Dr. Kraus’s report is, therefore, “some evidence” supporting the commission’s award of permanent total disability compensation.

The second issue before us involves the commission’s award of temporary total disability compensation from October 25, 1986 to August 27, 1992. When a claimant’s condition reaches maximum medical improvement (“MMI”) or becomes permanent, temporary total disability compensation is precluded. See State ex rel. Ramirez v. Indus. Comm. (1982), 69 Ohio St.2d 630, 23 O.O.3d 518, 433 N.E.2d 586; R.C. 4123.56. For many years, the commission — in response to the long interval between the filing and adjudication of permanent total disability motions — routinely extended temporary total disability compensation to claimants awaiting permanent total disability adjudication whose conditions had reached MMI. The present claimant received nearly six years of temporary total disability compensation pursuant to that policy.

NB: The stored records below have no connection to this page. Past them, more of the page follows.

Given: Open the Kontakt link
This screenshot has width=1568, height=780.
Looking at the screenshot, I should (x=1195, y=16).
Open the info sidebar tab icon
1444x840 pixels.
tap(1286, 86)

In 1988, we invalidated the commission’s practice. See State ex rel. Eaton Corp. v. Lancaster (1988), 40 Ohio St.3d 404, 534 N.E.2d 46. Claimant concedes that her award of temporary total disability compensation was inconsistent with the declaration of her condition’s permanency. She nevertheless vigorously opposes her employer’s attempt to have the award overturned.

Claimant asserts that laches prevents Eaton from challenging the award of temporary total disability compensation. This assertion is incorrect. Laches is “ ‘an omission to assert a right for an unreasonable and unexplained length of time, under circumstances prejudicial to the adverse party.’ ” Connin v. Bailey (1984), 15 Ohio St.3d 34, 35, 15 OBR 134, 135, 472 N.E.2d 328, 329. That prejudice, moreover, must be material prejudice. Id. at 35-36, 15 OBR at 135, 472 N.E.2d at 329. Because claimant asserts no such prejudice, her argument cannot be sustained.

Accordingly, the judgment of the court of appeals is affirmed.

Judgment affirmed.

Moyer, C.J., Douglas, Resnick, F.E. Sweeney, Pfeifer, Cook and Lundberg Stratton, JJ., concur.